In one aspect, the present invention relates to a method that detects at least one of ATP, ADP, or AMP, comprising using the luciferase mutant described in the present specification. This method may comprise a step of catalyzing an oxidation reaction of the luciferin using the luciferase mutant described in the present specification and a step of measuring luminescence generated by the oxidation reaction.
The catalyst of the oxidation reaction of the luciferin by the luciferase mutant is as described in “Kit for detecting at Least one of ATP, ADP, or AMP.” This can be performed by causing the luciferase mutant and the luciferin described in the present specification to react with a sample. If ATP is contained in the sample, ATP is converted into AMP by the luciferase and luminescence is generated, and therefore ATP can be measured. In a system where an enzyme catalyzing the reaction generating ATP from ADP is present, the total quantity of ATP and ADP present in the system can be measured. Further, in a system where PPDK or PWDK is present, ATP and AMP can be quantitated. If an enzyme catalyzing the reaction generating ATP from ADP and PPDK, ADK, or PWDK is present, the total quantity of ATP, ADP, and AMP can be measured.
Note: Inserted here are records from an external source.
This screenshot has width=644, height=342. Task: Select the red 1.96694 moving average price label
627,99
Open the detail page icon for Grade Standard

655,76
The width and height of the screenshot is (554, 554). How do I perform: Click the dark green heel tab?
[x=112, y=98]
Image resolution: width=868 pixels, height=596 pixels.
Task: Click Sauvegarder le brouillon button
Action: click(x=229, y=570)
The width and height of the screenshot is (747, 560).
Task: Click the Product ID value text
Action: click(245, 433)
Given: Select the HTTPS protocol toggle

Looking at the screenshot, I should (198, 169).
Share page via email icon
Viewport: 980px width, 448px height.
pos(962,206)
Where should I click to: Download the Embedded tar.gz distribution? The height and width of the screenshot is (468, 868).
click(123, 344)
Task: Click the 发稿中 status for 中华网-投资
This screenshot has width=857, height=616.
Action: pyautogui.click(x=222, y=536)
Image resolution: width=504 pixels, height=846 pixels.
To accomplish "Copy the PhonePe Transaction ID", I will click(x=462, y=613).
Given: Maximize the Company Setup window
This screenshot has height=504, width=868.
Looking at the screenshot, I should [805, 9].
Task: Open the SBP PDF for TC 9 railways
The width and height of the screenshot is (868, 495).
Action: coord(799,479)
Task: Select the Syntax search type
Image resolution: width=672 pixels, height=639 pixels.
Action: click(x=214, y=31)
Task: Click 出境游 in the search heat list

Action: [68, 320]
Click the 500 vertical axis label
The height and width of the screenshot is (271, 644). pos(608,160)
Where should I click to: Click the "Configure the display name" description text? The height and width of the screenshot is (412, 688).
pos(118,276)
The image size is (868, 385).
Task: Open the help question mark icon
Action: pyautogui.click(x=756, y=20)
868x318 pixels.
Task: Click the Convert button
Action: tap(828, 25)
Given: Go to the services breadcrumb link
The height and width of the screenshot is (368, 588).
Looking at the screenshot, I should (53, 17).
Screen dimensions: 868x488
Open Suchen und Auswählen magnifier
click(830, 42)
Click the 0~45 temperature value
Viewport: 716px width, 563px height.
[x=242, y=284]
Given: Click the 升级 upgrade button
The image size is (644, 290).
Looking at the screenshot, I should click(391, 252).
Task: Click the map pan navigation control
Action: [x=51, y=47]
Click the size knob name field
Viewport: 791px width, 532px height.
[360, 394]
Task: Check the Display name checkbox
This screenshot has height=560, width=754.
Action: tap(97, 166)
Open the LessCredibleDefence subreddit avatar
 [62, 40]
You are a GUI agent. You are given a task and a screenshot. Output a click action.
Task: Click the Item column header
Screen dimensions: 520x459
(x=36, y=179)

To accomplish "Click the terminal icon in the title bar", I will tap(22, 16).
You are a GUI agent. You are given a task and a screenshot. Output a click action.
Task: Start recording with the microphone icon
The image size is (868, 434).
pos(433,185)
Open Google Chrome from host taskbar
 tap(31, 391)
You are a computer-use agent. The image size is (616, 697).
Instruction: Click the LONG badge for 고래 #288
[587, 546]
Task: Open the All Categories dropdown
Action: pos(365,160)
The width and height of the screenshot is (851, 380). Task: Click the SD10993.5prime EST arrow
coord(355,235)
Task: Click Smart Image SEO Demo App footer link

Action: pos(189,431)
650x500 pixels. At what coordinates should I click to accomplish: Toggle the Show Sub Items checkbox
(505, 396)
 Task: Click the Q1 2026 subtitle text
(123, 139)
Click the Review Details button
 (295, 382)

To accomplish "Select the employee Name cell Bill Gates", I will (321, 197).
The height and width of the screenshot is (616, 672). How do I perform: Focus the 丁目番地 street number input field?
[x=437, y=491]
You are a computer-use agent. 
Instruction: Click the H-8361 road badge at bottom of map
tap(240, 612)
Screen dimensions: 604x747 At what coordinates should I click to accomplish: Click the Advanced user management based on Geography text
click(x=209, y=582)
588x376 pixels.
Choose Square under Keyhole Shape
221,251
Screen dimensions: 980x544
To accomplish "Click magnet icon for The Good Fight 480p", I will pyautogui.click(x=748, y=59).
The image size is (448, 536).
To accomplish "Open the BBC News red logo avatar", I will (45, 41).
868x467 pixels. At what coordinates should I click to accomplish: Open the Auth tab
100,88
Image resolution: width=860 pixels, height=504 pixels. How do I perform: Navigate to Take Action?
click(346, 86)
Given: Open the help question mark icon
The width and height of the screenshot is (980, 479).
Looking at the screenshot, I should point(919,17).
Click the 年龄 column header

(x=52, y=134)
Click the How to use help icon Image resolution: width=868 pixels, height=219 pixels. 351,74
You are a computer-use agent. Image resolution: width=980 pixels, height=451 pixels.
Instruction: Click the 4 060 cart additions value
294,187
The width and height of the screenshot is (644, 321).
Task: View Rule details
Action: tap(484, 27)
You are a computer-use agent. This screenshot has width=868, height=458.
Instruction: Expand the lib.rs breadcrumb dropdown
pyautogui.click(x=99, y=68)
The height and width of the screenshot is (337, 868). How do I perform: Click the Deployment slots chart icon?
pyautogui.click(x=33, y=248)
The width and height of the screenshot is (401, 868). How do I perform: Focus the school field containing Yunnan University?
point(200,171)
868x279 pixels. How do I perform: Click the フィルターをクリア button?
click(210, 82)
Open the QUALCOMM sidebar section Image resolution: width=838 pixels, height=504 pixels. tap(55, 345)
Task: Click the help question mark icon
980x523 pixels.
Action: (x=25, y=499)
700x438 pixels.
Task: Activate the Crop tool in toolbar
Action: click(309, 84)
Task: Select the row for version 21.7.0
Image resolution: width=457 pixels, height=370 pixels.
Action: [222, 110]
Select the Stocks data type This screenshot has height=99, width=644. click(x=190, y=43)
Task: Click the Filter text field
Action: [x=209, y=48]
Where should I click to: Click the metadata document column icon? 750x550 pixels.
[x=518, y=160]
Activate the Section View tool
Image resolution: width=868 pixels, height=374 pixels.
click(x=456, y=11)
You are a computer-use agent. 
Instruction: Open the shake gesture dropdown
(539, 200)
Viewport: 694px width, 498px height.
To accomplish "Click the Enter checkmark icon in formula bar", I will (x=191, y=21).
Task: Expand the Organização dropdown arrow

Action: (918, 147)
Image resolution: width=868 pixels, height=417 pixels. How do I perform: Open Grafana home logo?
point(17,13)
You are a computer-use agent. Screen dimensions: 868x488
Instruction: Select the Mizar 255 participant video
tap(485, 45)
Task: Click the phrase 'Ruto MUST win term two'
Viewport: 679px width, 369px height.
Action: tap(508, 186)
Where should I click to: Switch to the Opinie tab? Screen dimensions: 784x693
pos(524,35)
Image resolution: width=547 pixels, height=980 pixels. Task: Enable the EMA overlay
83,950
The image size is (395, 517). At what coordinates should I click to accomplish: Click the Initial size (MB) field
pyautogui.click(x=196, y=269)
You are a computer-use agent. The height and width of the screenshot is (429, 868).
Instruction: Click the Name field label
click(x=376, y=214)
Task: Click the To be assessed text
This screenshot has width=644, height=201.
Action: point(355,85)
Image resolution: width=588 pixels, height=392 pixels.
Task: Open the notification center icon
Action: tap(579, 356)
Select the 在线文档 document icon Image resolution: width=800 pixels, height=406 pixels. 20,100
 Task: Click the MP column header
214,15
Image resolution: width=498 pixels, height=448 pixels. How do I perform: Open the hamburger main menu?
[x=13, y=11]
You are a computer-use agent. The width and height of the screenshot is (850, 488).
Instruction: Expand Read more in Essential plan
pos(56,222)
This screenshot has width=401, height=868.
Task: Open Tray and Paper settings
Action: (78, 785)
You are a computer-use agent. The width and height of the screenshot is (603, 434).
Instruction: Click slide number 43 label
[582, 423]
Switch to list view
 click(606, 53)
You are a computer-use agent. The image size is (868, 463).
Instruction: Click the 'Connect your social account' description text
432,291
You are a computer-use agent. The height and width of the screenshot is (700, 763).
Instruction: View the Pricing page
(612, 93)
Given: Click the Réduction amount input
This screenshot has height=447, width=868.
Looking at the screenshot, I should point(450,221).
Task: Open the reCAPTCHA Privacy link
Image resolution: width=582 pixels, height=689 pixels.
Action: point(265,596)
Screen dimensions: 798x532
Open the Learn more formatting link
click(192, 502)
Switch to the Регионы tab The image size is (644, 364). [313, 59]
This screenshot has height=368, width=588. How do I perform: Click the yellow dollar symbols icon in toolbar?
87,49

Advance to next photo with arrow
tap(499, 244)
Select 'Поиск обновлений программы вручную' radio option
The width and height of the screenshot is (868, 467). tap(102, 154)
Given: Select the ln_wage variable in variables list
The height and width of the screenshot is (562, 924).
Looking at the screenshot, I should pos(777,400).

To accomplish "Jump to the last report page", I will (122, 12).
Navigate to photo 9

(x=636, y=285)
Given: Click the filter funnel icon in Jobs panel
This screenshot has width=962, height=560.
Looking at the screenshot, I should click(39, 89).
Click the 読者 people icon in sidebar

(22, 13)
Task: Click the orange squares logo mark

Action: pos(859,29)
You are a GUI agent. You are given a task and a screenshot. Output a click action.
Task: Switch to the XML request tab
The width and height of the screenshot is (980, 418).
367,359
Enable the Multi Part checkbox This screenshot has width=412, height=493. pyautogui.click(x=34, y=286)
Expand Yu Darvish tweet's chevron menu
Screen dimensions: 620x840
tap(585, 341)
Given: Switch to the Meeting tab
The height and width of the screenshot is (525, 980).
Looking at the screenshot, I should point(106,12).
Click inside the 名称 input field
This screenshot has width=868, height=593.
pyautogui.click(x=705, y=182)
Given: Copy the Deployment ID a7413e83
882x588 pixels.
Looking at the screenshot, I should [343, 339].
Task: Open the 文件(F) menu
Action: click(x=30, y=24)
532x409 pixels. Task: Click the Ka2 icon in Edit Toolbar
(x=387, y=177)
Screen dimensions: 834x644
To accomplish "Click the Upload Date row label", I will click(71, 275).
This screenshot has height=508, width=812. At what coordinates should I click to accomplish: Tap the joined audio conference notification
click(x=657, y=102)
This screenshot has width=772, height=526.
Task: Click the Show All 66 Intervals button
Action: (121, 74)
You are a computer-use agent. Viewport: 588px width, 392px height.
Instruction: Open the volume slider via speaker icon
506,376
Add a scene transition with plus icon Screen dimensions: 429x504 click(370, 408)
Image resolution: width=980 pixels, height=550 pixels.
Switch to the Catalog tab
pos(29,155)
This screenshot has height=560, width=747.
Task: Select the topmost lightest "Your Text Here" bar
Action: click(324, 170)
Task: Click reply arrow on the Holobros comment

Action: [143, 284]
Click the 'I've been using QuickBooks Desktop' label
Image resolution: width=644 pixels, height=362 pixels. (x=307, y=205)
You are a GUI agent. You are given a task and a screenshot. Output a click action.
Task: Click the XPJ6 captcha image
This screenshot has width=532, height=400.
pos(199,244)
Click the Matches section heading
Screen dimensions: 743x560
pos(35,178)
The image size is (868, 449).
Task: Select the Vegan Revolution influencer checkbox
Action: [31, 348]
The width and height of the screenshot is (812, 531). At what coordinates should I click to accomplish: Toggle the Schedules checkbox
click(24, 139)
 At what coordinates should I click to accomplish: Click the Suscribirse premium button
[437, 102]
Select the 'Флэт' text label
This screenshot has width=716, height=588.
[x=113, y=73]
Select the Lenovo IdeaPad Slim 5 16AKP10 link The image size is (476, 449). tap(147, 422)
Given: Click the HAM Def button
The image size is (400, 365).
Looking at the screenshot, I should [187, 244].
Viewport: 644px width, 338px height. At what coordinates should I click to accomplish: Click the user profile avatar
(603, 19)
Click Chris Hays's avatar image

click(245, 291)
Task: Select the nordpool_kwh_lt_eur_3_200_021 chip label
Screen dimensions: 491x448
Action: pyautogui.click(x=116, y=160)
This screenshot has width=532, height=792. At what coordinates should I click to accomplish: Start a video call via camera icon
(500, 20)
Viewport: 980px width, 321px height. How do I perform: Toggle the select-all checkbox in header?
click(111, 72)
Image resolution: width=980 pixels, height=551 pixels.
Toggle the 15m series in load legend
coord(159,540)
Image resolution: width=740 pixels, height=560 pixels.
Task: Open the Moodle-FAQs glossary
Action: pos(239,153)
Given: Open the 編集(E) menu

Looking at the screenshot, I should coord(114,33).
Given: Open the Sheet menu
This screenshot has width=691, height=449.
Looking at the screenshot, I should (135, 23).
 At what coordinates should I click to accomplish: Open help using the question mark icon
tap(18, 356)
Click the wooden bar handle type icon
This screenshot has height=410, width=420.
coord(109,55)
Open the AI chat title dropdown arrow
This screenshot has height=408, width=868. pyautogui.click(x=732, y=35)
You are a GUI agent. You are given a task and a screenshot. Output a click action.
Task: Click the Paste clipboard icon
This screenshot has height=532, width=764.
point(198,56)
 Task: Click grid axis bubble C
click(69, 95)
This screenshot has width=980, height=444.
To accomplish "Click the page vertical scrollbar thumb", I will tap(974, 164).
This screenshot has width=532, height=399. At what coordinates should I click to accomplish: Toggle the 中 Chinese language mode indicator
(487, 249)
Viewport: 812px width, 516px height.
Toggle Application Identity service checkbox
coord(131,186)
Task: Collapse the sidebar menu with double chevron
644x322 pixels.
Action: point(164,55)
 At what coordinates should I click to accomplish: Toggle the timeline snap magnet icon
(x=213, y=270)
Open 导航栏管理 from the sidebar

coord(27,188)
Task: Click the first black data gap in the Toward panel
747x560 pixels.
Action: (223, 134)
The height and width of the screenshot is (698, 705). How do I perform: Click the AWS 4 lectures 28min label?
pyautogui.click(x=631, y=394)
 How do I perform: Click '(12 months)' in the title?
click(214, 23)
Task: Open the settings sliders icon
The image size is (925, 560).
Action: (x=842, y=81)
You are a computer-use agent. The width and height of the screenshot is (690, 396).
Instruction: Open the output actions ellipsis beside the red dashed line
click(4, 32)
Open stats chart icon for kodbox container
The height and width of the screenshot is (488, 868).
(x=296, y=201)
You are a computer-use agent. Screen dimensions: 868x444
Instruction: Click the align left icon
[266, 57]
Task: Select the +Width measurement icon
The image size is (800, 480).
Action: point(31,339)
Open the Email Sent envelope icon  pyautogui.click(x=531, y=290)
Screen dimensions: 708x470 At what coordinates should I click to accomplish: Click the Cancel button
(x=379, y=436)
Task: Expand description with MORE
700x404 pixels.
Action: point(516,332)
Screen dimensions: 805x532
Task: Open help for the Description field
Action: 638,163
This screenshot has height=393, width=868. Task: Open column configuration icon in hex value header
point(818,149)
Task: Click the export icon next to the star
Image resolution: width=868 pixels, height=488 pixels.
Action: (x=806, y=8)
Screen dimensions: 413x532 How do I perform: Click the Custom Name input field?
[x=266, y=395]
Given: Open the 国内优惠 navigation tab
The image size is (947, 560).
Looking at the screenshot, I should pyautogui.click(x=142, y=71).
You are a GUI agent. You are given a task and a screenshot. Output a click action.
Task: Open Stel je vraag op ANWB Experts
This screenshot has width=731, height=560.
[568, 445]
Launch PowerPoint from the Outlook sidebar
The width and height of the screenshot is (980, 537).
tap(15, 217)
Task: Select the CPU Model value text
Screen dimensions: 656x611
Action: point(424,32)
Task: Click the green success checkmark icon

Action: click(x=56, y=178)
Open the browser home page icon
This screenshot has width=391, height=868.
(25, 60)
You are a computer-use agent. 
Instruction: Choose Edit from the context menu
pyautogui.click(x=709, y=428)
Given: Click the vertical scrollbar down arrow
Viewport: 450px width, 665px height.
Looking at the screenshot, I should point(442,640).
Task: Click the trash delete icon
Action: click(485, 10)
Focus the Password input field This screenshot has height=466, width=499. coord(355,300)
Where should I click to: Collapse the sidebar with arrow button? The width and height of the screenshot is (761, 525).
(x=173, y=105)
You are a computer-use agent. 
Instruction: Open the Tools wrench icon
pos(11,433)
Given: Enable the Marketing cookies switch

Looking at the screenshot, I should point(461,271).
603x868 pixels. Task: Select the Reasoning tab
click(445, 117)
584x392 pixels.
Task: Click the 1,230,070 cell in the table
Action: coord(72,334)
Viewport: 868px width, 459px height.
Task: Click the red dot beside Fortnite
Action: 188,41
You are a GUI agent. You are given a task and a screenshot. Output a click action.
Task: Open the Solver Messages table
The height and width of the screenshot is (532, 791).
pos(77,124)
The amount of luminescence from the luciferase can be measured by known methods and can be evaluated using relative luminescence intensity (RLU) as the indicator which is obtained using, for example, an appropriate apparatus for measuring luminescence, for example, a luminometer (CentroLB960 or Lumat3 LB9508 manufactured by Berthold Technologies GmbH & Co. KG; Lumitester C-110, Lumitester C-100, Lumitester PD-20, or Lumitester PD-30 manufactured by Kikkoman Biochemifa Company, or the like). Typically, luminescence generated during conversion of luciferin to oxyluciferin is measured. As the apparatuses for measuring luminescence, apparatuses capable of high sensitivity measurement and equipped with a photomultiplier tube (those manufactured by 3M Corporation and the like) and apparatuses equipped with a photodiode (those manufactured by Hygiena, LLC, Neogen Corporation, and the like) can also be used.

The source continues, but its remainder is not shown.